The one that stood out to me was a tweet from boxer, Floyd Mayweather. Despite being very busy( he’s got a bout on May 5th, and then heads to jail on June 1st), he still pays a lot of attention to Jeremy Lin. This is what he had to say:
“Jeremy Lin is a good player but all the hype is because he’s Asian. Black players do what he does every night and don’t get the same praise.”
Here is my response.
Here are 7 reasons why The Jeremy Lin Show is getting so much hype.

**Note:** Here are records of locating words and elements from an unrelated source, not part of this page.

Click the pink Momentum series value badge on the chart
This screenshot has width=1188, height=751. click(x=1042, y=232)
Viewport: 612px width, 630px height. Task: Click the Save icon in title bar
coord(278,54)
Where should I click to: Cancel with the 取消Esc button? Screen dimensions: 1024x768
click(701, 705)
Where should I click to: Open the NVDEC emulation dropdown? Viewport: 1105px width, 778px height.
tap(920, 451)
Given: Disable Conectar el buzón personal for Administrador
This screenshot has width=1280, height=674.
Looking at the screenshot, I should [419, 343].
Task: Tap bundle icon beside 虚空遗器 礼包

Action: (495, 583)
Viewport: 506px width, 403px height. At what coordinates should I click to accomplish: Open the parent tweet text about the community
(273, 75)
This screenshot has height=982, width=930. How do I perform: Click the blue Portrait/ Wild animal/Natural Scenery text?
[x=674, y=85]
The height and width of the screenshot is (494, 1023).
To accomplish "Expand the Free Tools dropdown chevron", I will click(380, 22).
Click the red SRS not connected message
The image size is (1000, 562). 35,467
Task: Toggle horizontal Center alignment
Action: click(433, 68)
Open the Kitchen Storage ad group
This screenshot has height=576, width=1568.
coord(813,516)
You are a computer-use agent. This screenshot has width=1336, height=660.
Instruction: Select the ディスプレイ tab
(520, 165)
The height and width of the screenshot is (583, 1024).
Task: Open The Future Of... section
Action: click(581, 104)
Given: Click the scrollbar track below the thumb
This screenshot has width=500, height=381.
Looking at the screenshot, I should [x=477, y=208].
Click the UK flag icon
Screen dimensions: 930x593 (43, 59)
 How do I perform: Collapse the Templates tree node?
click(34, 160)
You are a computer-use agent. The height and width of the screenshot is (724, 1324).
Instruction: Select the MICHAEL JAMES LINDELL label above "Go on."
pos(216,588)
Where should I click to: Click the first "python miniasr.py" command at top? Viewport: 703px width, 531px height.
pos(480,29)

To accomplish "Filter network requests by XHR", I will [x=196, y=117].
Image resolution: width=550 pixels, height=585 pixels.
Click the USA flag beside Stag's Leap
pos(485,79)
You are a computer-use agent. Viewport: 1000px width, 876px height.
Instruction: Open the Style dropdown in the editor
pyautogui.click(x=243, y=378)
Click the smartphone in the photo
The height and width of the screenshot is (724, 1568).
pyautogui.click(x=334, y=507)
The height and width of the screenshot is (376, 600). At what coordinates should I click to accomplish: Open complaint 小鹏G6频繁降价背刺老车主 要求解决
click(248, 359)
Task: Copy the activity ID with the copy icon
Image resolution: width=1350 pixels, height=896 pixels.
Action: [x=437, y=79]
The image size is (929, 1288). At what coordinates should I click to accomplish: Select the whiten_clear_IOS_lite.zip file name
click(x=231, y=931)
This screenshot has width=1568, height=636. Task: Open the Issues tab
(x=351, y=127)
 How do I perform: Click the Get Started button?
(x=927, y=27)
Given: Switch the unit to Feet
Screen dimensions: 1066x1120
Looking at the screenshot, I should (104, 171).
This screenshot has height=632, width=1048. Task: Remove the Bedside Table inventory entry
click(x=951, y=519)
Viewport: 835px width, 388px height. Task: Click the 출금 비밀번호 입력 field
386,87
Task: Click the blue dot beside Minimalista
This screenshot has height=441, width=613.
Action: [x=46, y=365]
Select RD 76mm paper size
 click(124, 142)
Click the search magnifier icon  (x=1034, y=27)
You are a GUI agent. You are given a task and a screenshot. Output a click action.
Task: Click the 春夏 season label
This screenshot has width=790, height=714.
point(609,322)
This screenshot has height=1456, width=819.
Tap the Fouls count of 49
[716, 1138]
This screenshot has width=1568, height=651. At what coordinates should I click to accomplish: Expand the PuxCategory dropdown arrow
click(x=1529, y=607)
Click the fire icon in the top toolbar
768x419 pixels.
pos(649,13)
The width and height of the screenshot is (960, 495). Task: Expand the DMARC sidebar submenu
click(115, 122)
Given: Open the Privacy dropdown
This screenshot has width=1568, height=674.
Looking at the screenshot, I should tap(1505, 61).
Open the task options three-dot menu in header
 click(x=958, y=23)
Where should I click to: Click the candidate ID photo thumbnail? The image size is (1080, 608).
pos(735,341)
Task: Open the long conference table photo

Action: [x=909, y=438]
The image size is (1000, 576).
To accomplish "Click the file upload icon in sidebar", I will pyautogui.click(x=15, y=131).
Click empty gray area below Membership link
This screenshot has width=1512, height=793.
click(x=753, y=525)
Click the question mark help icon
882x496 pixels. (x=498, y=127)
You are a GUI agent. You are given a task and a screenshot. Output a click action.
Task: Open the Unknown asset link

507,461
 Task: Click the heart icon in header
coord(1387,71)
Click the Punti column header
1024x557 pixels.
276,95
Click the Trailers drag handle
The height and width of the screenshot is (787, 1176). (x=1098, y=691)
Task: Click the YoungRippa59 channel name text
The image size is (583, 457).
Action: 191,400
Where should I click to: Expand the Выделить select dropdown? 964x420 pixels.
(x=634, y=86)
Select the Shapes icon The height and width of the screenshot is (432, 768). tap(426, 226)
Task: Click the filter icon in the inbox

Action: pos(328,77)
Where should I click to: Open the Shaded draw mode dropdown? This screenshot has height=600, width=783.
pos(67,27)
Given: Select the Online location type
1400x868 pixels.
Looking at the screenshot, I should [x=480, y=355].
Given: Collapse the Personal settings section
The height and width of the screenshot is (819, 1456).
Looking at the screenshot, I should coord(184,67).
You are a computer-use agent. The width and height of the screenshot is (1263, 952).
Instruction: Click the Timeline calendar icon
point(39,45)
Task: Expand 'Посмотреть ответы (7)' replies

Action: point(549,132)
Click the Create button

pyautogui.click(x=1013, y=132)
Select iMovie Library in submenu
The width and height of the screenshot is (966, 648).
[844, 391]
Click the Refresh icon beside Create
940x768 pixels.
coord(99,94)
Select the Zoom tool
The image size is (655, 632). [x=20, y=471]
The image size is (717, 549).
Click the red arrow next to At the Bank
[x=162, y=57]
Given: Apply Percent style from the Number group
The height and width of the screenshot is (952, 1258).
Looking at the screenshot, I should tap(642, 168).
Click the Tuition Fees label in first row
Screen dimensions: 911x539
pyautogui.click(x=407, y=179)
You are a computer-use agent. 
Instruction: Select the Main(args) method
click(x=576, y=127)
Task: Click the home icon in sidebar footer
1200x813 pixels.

#1 The numbers speak for themselves
Lin was named player of the week because of his gaudy numbers and leadership. He averaged 27 points, 8 assists, and 4 rebounds while leading the dysfunctional Knicks to five straight wins. They were also without Carmelo Anthony and Amare Stoudemire. The Knicks look reenergized and suddenly functional with Lin running a simple pick and roll offense. Even as a Boston fan, I’ve enjoyed watching the Knicks play basketball at its purist. The team actually likes each other and it shows. Oh, yeah. Lin also poured in 38 points against the L.A. Lakers on national TV. And the night before Kobe Bryant was interviewed and didn’t have a clue who this guy was. Now he does.
#2 New York, New York
If Lin was putting up these numbers in Milwaukee, there would be some hype but nothing like this. Everyone knows New York is the most recognized city in the world and is known for their media, publicity, and hype. So anything that comes out of New York will be magnified to the millionth degree. And the fact that the Knicks were struggling before his emergence has made this a great story to run in every syndicate across the country.
It’s also a case of the Tim Tebow effect. People love feel-good stories and the media knows it. They will feature Lin daily until his game weakens, he gets hurt, or there’s a better headline.
#3 He’s a Geek
Jeremy Lin may know Good Will Hunting because he is a smaht kid. Straight out of Harvard, Lin represents a small minority of Ivy League educated kids ever to play professional sports in the modern era. Ryan Fitzpatrick (NFL, Harvard), Chris Young (MLB, Princeton), and Chris Dudley (NBA, Yale) are the very few that I could think of. It’s kind of like the scene in Airplane, when the woman asks for some light reading, and they give her a tiny pamphlet on Jewish sports stars. There are just not that many professional athletes with top notch educational backgrounds. But with Jeremy Lin from Harvard and Landry Fields from Stanford, the Knicks may have the smartest starting backcourt in NBA history.
#4 Jeremy Lin is a cool name
“Just Lin, Baby!” “Linsanity!” “The Jeremy Lin Show!” “The Jeremy Lin Experience!”
These are great headlines. They just work. And has there ever been another Jeremy in NBA history? Not that I know of.
#5 He Rarely Dunks
Lin is 6’ 3”, relatively short for NBA standards. He rarely dunks so his scoring has to be creative and the crowd loves that. He plays very similar to Steve Nash and has found innovative ways to get his shot off. This makes him and his highlights stand out.
#6 He came from Nowhere
Any time an undrafted player who has been cut by several teams emerges as a stud, they’re going to get a lot of attention. Have you never seen a story about Tom Brady? Jeremy Lin’s future was so in jeopardy that he has been crashing on his brother’s and teammates couches. These guys are the ultimate underdogs and fans love that. The “nobody” that came from “nowhere” is now a “somebody.” That’s the American dream or at least a Disney movie.
#7 Thank you Captain Obvious
Of course Jeremy Lin is receiving extra attention because he’s Asian-American. Floyd Mayweather, you are exactly right. If Jeremy Lin was black, he would get some attention for his play (for the reasons above), but nothing like this. But that’s the case with stories like this in every sport. In fact, in “white dominated” sports such as golf and tennis, Tiger Woods and the Williams sister have stood out because of their talent AND their race. So why can’t Jeremy Lin get extra attention because he is a geeky Asian dude from Harvard outdueling Kobe Bryant and others in a black dominated sport?
Floyd, I don’t think your comment is racist at all. I just think you sound really insecure. And by the way, your little tweet put Jeremy Lin in the spotlight even more. Congratulations!